Wednesday, July 23, 2025
spot_imgspot_img

Top 5 This Week

spot_img

Related Posts

SC Declares Two-Month Truce in 498A Cases, Revives Dormant Family Welfare Panel Mandate

The Supreme Court has re-lit a fuse long thought extinguished. Breathing life back into a shelved directive, the apex court has reinstated the Allahabad High Court’s 2022 guidelines aimed at cooling tempers before handcuffs snap shut in matrimonial cruelty cases.

Effective immediately across the country, arrests under Section 498A of the Indian Penal Code will now be paused for 60 days. This “cooling-period,” as the Court calls it, is meant to allow for reconciliation attempts through Family Welfare Committees (FWCs)—bodies set up to douse the flames of matrimonial discord before they turn into criminal infernos.

The ruling came in a case that was anything but tame—multiple FIRs, a marital fallout, and a husband and his father spending 109 and 103 days behind bars, respectively, before the dust began to settle.

The bench led by Chief Justice of India BR Gavai and Justice Augustine George Masih declared: the guidelines from paragraphs 32 to 38 of the 2022 Allahabad High Court verdict in Shivangi Bansal v. Sahib Bansal must now operate nationwide. These guidelines, once silenced by the Supreme Court itself in 2018, have been resurrected.

What’s Coming Back:

  • No police arrests or coercive action for two months post-FIR in 498A cases involving no grievous charges (like attempted murder).
  • All such cases must be routed through a Family Welfare Committee in each district—panels composed of young advocates, mediators, law students, social workers, retired judges, or even well-educated spouses of judicial or administrative officers.
  • These panels are empowered to summon both spouses and four elders from each side, aiming to reconcile differences within two months.
  • Their report will guide further legal action—but only after the two-month truce has passed.
  • If peace is brokered, district judges can close criminal proceedings altogether.

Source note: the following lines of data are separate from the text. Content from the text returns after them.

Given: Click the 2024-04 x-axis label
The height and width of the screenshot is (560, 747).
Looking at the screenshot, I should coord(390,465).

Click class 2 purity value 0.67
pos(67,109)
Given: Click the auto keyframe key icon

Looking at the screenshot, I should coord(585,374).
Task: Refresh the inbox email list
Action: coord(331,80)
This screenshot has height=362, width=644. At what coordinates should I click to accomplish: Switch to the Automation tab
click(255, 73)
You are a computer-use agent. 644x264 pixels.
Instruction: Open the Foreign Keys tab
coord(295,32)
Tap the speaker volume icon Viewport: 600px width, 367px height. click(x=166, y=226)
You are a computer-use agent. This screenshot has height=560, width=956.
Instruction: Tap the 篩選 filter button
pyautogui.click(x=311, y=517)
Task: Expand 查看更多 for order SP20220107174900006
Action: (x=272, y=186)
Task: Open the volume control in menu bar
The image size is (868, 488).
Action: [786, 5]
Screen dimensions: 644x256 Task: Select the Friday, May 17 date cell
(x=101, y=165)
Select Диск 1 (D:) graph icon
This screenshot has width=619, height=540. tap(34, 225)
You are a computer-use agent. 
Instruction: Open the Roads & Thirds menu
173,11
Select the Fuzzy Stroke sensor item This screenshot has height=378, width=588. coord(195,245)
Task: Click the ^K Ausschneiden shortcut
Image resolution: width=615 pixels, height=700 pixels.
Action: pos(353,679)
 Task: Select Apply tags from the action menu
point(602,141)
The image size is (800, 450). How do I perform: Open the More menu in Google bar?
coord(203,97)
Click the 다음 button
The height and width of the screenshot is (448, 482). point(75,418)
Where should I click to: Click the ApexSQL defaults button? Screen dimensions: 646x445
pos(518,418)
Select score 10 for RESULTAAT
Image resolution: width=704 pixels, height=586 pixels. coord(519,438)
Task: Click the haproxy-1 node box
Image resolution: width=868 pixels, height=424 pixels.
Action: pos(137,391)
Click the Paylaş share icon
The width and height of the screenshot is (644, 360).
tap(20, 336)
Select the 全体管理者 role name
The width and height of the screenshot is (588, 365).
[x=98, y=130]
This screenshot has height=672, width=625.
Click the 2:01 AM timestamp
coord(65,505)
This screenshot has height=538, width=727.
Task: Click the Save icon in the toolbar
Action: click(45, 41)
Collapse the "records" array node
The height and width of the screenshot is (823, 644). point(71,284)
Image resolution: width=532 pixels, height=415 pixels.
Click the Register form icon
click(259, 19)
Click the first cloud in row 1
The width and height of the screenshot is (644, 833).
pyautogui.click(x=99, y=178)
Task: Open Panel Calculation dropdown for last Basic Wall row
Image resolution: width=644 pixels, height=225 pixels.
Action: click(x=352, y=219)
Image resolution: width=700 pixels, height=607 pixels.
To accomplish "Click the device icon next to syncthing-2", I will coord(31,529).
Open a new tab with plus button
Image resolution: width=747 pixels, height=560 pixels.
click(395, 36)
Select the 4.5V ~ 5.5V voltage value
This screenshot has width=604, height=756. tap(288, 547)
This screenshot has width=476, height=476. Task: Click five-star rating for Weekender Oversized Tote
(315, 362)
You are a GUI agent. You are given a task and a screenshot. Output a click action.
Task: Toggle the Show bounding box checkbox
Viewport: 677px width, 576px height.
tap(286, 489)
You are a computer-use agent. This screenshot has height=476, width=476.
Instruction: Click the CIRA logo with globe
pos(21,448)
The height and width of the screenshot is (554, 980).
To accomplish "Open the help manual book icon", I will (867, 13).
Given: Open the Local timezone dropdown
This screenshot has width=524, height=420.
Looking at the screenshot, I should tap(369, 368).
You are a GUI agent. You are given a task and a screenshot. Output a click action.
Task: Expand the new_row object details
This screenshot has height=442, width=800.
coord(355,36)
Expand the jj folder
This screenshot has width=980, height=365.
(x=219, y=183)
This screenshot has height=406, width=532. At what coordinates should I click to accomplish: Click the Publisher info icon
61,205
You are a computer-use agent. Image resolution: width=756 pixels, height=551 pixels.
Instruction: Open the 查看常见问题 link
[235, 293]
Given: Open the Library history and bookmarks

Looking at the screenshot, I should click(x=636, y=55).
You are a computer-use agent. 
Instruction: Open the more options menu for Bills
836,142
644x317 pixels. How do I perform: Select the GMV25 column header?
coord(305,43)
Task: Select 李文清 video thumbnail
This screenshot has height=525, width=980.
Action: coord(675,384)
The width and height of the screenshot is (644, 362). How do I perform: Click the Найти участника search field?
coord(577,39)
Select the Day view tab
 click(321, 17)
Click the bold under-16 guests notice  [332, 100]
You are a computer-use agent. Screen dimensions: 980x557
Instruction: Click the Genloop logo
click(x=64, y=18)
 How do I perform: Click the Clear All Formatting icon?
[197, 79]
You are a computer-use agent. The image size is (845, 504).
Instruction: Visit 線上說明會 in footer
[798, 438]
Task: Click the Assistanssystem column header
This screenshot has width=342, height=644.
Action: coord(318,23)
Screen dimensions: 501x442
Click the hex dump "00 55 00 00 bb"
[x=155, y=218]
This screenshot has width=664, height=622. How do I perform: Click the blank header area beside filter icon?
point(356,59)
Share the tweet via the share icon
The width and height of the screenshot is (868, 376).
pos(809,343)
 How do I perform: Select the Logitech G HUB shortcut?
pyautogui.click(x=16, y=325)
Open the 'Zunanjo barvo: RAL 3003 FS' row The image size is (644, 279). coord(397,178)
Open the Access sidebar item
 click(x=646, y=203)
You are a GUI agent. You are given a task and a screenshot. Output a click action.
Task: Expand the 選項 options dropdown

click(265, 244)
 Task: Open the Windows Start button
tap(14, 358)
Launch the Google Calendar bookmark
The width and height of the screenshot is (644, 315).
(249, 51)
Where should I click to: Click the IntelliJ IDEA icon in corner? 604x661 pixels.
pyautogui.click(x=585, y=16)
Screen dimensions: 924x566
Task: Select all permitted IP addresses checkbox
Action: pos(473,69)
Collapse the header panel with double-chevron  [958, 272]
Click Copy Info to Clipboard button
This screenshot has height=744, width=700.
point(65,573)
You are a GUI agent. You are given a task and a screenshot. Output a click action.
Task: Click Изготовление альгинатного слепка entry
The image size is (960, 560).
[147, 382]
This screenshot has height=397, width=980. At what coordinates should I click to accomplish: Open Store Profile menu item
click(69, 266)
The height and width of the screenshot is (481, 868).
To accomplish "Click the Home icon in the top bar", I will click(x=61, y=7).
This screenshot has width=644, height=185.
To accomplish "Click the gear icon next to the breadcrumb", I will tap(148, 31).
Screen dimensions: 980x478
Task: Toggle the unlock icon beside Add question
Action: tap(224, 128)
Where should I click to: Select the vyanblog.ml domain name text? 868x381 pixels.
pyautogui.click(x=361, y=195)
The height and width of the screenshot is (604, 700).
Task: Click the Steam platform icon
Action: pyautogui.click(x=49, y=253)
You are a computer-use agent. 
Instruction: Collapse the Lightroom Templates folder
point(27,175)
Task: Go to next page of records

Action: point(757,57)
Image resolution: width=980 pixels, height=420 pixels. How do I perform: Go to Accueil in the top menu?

In an unusual but telling move, the top court went further. It ordered the woman who had filed multiple cases—and her family—to publicly apologize in a national newspaper and on every major social media platform for the trauma and hardship caused to the husband’s side. The apology, it clarified, is symbolic—an expression of regret without legal admission of guilt.

And with that, the Supreme Court wielded Article 142 like a scalpel, not only cutting through red tape to dissolve the marriage but also cauterizing the festering wounds of a legal system often weaponized in domestic battles.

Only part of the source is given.